WHAT YOU NEED TO DO: Only the images get left out; everything else in the records is to be transcribed exactly.

ENTRIES SUPPLIED:
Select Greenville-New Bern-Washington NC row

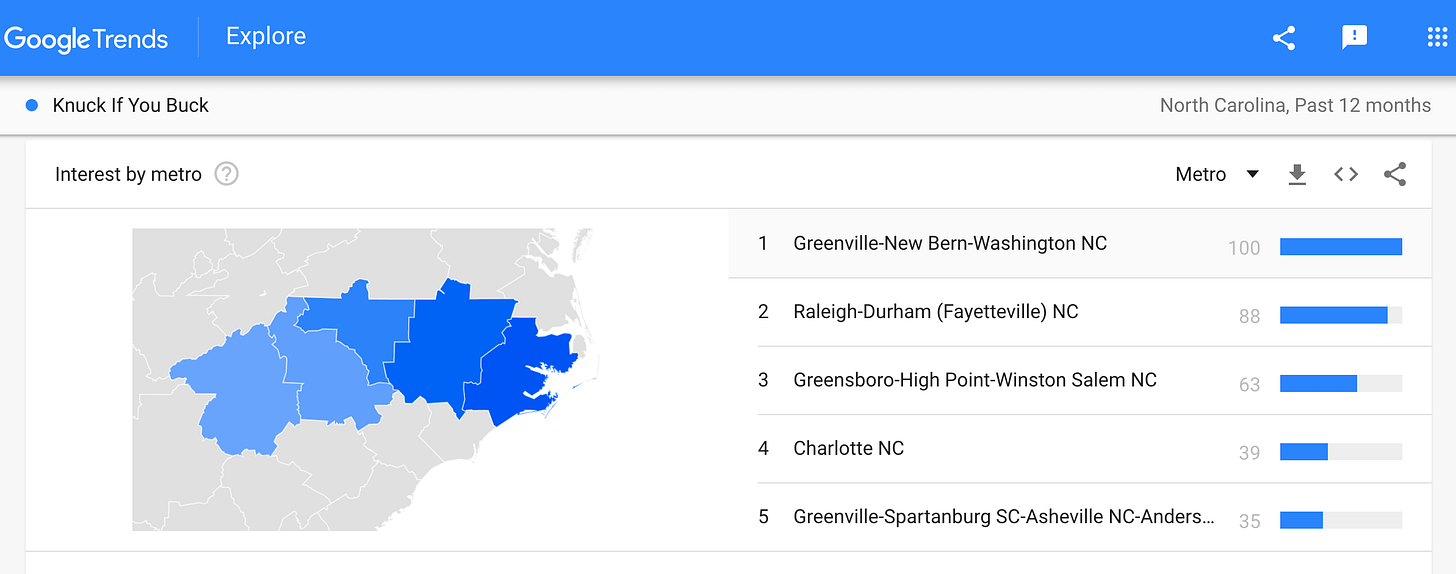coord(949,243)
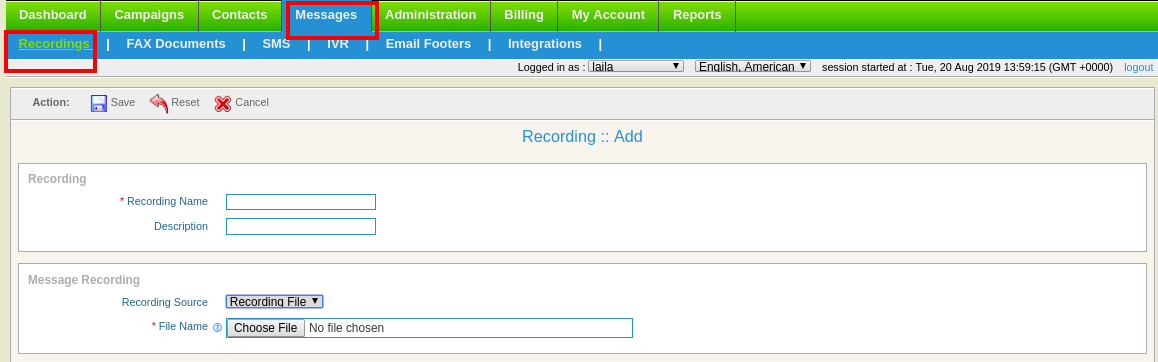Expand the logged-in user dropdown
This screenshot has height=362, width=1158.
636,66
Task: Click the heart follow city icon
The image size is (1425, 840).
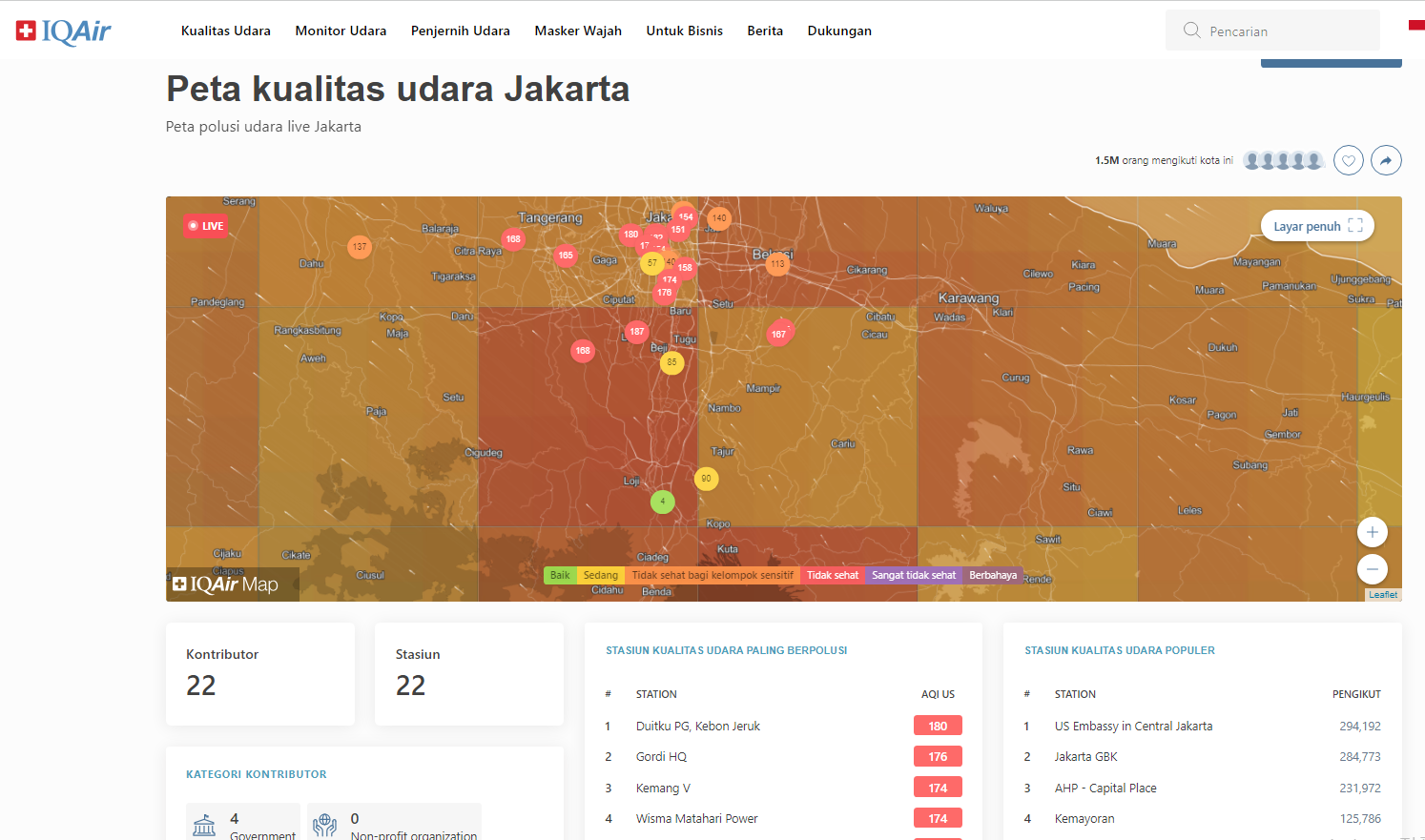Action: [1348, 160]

WRITTEN SOLUTION:
Select Greenville-New Bern-Washington NC row

coord(949,243)
Expand the logged-in user dropdown
This screenshot has height=362, width=1158.
636,66
Task: Click the heart follow city icon
The image size is (1425, 840).
Action: [1348, 160]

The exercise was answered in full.